Problem
Negative instructions activate the very concepts you're trying to avoid (see: negative-bleedthrough). Telling a model "don't include X" puts X front and center in its attention.
Consider listing the traditional planets but not the moon:
- ❌ "List traditional planets but not the moon." : Fails. "Moon" gets activated and often leaks into the output.
- ⚠️ "List traditional planets but not the moon. No extra words, just the list." : Sometimes works, but it has over-constrained the format just to suppress one concept. Maybe you were fine with commentary.
- ✅ "List visible planets from Earth and add the Sun." : Same specificity as the first prompt but no negation. Doesn't fail.
The second one is the most specific, but it also overconstrains the solution space. Plus you are increasing the negated context.
Pattern
Replace negative instructions with positive descriptions of the target. Reframe the request so the unwanted concept never enters the context.

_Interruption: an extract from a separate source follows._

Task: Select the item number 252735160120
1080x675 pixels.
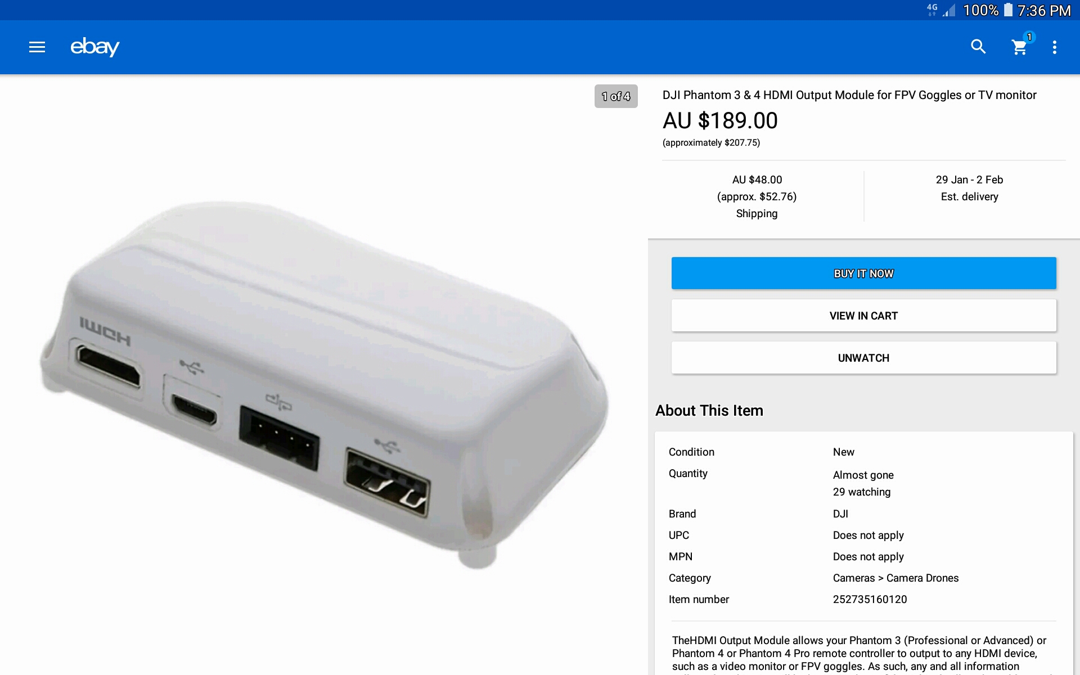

Transform the framing, not the detail level:
- "Don't use global variables" → "Use local variables and parameter passing"
- "Don't make it complex" → "Keep it focused on a single responsibility"
- "Don't write verbose code" → "Write concise, minimal code"
- "Don't use deprecated APIs" → "Use current APIs and modern idioms"
Example
Instead of:
"Build a REST API. Don't use callbacks, don't nest routes deeply,
and don't put business logic in controllers."
Use:
"Build a REST API using async/await, flat route structure,
and a service layer for business logic."
Same constraint but no negation. The model never activates the concepts you wanted to avoid.
How is this different from "be specific"?
Being specific means adding detail. Pointing the target means choosing which concepts to activate. Trying to solve negative-bleedthrough with specificity usually increases the number of negations and overconstrains the solution space.